Quantitative analysis (effect of intervention)
The effect of the intervention will be evaluated at two time-points: midway the intervention, and immediately after the completion of the intervention period to assess the short-term effects on hand hygiene. Data from all surveys will be double entered into Open Data Kit (ODK) collect, and statistical analysis will be carried out using Stata version 14. We will calculate the prevalence of cluster level hand hygiene at baseline and follow-up for each HCF. Mixed sub-group analysis will be stratified by sex, cadre, experience, and level of training. We shall run multivariable logistic regression under the generalised estimating equations (GEE) framework to account for the dependence of hand hygiene on the intervention in a marginal way. This approach will give population average estimates for effect of intervention while accounting for other covariates in the model. An exchangeable correlation structure will be considered. Table 3 provides a summary of the study objectives, methods and data analysis procedures.

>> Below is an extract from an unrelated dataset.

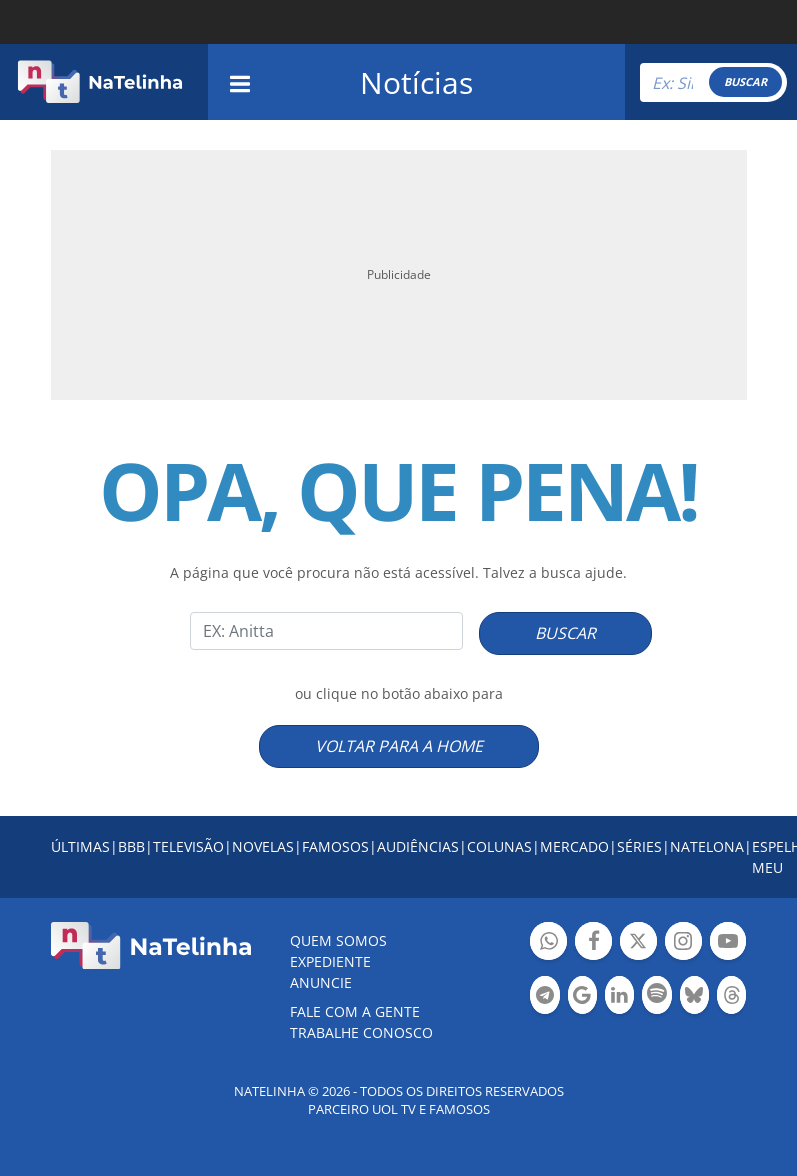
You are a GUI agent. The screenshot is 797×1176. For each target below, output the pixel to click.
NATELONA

Quality assurance/ quality control of data and collection
Experienced RAs including observers will be recruited from a well-established network of RAs that have participated in successful research projects. These will be trained on research ethics, research design and how to minimize bias. Prior to data collection, there will be a pre-test of the data collection tools to ensure they are valid and reliable. This will also enable RAs to familiarise with the data collection tools and also correct any errors if discovered. Pretesting will be in Nyimbwa health centre IV, Luweero district. This HCF has been purposively selected because it shares similar characteristics with some of the HCFs in the GKMA. A quality control team will be instituted whose role will be to ensure that RAs adhere to the approved study procedures. To ensure quality in quantitative data entry, the data entry screen will be designed with skips and restrictions. In case of samples for hand rinsates, a duplicate sample of the hand rinsates will be obtained for validation of results.
Study findings will be presented at appropriate international conferences and submitted for peer-reviewed publication. Besides, study findings will be disseminated in stakeholders’ meetings and to the HCWs and managers in study HCFs.